[Start]
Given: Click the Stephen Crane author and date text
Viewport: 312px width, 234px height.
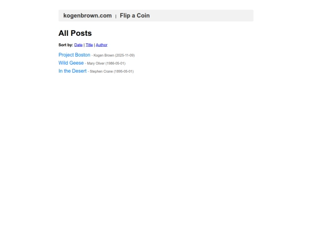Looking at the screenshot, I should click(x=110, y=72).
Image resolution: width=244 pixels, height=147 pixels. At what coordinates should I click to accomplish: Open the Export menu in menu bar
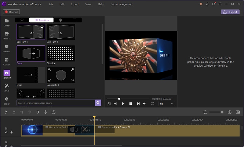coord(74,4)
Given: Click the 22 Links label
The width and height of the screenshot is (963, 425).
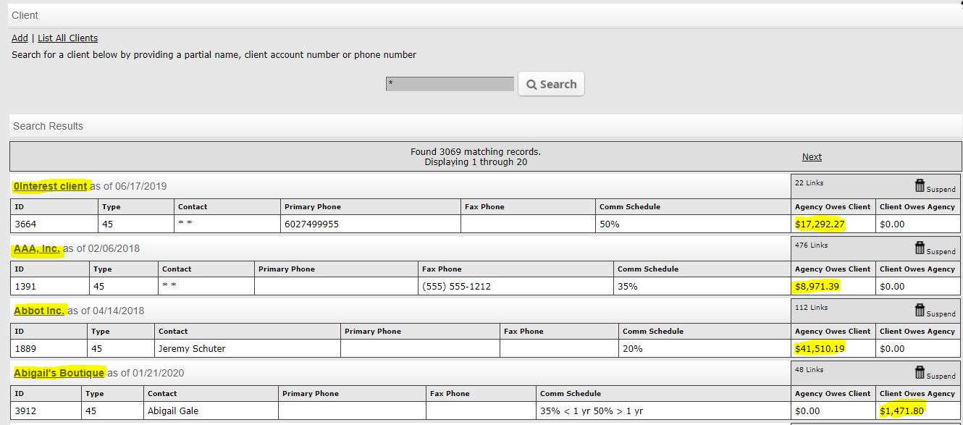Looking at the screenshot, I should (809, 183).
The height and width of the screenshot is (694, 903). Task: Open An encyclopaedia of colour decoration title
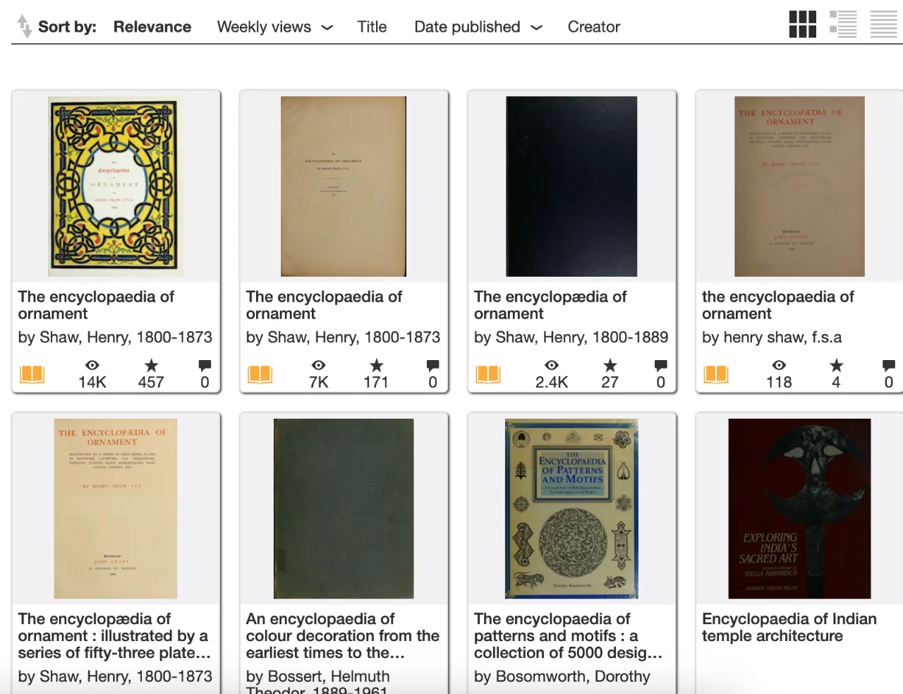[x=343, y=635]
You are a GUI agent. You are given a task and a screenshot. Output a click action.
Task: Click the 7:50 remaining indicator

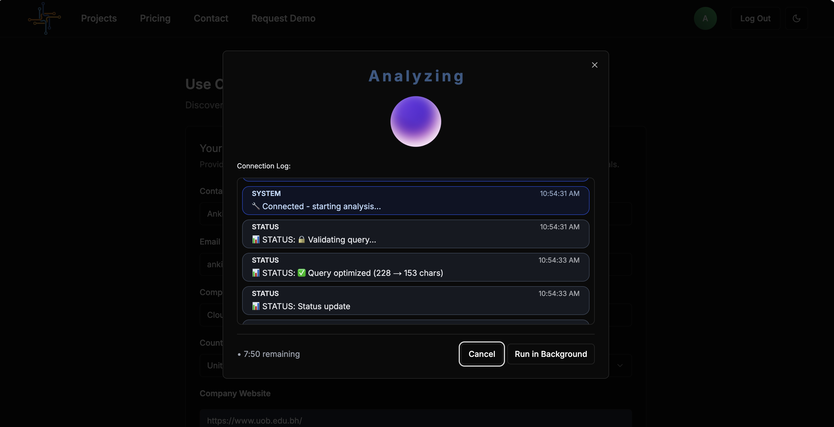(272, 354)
[End]
# [Work to be completed]
Format each line of the data above as one string in a JSON list, leaving out blank lines and omitting the pictures from your answer.

# [Task output]
[
  "Given: Click the Stephen Crane author and date text",
  "Viewport: 312px width, 234px height.",
  "Looking at the screenshot, I should click(x=110, y=72).",
  "Image resolution: width=244 pixels, height=147 pixels. At what coordinates should I click to accomplish: Open the Export menu in menu bar",
  "coord(74,4)",
  "Given: Click the 22 Links label",
  "The width and height of the screenshot is (963, 425).",
  "Looking at the screenshot, I should (809, 183).",
  "The height and width of the screenshot is (694, 903). Task: Open An encyclopaedia of colour decoration title",
  "[x=343, y=635]",
  "You are a GUI agent. You are given a task and a screenshot. Output a click action.",
  "Task: Click the 7:50 remaining indicator",
  "(272, 354)"
]